- [Text]
▶

Kristina Vogt, Fraktion die Linke

„Mit Einsparungen gräbt man der Demokratie das Wasser ab.“

Doch selbst das hat augenscheinlich wenig geholfen: Zwischen April und August gibt es nur drei veröffentlichte Protokolle. Danach fehlt etwa jeder zweiten Plenardebatte eine Mitschrift. Die vorhandenen Protokolle sind vorläufig.

◀

- [Einträge zu Text und Position]
▶

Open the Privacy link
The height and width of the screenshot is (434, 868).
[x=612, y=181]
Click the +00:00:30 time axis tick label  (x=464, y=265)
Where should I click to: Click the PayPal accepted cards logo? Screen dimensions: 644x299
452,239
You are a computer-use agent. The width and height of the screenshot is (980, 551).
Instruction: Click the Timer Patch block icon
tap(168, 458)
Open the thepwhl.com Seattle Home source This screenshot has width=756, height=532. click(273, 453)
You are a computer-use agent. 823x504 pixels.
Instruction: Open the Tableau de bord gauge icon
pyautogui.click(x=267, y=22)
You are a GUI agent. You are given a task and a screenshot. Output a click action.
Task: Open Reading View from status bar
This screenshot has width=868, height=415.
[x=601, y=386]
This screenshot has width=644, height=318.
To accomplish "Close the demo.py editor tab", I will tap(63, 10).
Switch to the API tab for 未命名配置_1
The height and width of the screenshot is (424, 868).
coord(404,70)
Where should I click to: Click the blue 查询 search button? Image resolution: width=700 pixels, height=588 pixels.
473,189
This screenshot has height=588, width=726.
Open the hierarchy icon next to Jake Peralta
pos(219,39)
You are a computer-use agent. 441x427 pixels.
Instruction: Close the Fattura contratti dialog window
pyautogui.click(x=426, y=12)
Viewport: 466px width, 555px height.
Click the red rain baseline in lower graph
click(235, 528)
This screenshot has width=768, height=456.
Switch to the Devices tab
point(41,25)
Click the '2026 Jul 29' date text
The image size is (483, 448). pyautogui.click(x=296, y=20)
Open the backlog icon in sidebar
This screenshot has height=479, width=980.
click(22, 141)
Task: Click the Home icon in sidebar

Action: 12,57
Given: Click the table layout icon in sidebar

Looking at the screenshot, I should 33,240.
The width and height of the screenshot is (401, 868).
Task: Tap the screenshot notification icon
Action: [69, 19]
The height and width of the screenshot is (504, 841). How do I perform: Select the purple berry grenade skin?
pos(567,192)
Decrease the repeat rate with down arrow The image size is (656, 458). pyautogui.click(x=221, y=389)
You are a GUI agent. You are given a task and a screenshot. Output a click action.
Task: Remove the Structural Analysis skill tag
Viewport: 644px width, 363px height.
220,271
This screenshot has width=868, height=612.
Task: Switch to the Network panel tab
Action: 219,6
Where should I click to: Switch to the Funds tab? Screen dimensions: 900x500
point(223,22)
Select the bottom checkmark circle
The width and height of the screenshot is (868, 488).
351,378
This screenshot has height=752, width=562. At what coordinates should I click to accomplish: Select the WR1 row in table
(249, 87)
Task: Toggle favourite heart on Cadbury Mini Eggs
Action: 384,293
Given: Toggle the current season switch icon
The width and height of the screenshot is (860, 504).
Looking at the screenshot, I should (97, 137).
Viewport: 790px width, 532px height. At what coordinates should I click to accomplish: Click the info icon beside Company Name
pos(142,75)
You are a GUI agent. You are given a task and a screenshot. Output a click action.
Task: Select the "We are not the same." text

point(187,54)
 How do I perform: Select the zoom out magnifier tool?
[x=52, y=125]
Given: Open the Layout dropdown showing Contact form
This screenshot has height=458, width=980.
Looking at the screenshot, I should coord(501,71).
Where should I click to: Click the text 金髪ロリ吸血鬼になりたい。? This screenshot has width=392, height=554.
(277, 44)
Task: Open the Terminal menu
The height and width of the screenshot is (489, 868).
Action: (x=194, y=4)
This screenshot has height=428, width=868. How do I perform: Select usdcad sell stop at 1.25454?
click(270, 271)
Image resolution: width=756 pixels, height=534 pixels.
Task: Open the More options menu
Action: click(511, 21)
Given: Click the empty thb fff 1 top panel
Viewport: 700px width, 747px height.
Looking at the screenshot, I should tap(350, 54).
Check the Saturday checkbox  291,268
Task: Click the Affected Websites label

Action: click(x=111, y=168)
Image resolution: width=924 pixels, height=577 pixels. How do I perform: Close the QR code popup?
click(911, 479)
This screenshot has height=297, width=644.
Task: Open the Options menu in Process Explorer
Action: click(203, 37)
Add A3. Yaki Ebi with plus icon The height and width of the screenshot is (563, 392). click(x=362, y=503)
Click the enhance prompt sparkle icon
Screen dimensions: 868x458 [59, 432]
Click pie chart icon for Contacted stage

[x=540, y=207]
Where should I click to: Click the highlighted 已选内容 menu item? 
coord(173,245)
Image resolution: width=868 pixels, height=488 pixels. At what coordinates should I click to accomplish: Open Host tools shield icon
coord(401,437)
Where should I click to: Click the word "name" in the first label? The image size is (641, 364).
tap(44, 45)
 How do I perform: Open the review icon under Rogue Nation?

◀

- [Aufgabe A] Wiederhole die Auflistung Zeile für Zeile, beginnend mit ihrer ersten Zeile, und hör nach der Zeile auf, die „Action: [69, 19]“ enthält.
- [Aufgabe B] Setze den Text über die fehlenden Plenarprotokolle fort.
Der Text und die Auflistung sind voneinander unabhängiges Material.

- [Antwort A]
Open the Privacy link
The height and width of the screenshot is (434, 868).
[x=612, y=181]
Click the +00:00:30 time axis tick label  (x=464, y=265)
Where should I click to: Click the PayPal accepted cards logo? Screen dimensions: 644x299
452,239
You are a computer-use agent. The width and height of the screenshot is (980, 551).
Instruction: Click the Timer Patch block icon
tap(168, 458)
Open the thepwhl.com Seattle Home source This screenshot has width=756, height=532. click(273, 453)
You are a computer-use agent. 823x504 pixels.
Instruction: Open the Tableau de bord gauge icon
pyautogui.click(x=267, y=22)
You are a GUI agent. You are given a task and a screenshot. Output a click action.
Task: Open Reading View from status bar
This screenshot has width=868, height=415.
[x=601, y=386]
This screenshot has width=644, height=318.
To accomplish "Close the demo.py editor tab", I will tap(63, 10).
Switch to the API tab for 未命名配置_1
The height and width of the screenshot is (424, 868).
coord(404,70)
Where should I click to: Click the blue 查询 search button? Image resolution: width=700 pixels, height=588 pixels.
473,189
This screenshot has height=588, width=726.
Open the hierarchy icon next to Jake Peralta
pos(219,39)
You are a computer-use agent. 441x427 pixels.
Instruction: Close the Fattura contratti dialog window
pyautogui.click(x=426, y=12)
Viewport: 466px width, 555px height.
Click the red rain baseline in lower graph
click(235, 528)
This screenshot has width=768, height=456.
Switch to the Devices tab
point(41,25)
Click the '2026 Jul 29' date text
The image size is (483, 448). pyautogui.click(x=296, y=20)
Open the backlog icon in sidebar
This screenshot has height=479, width=980.
click(22, 141)
Task: Click the Home icon in sidebar

Action: 12,57
Given: Click the table layout icon in sidebar

Looking at the screenshot, I should 33,240.
The width and height of the screenshot is (401, 868).
Task: Tap the screenshot notification icon
Action: [69, 19]

- [Antwort B]
„Wir setzen uns dafür ein, das zu ändern“, sagt Charton. Ziel sei es künftig, „bis zur nächsten Plenarsitzung das voran gegangene Protokoll fertig zu haben.“

Das würde auch die Fraktionen freuen: „Ein Dreivierteljahr später macht ein Protokoll wenig Sinn“, sagt CDU-Sprecherin Rebekka Grupe. Matthias Koch von der SPD sagt: „Wir hoffen, dass die Bürgerschaftsverwaltung zeitnah dazu kommt, dass die Plenarprotokolle wieder verfügbar sind.“ Vogt geht in ihrer Kritik deutlich weiter: „Es ist ein Unding, das demokratische Institutionen unter Finanzierungsvorbehalt stehen“.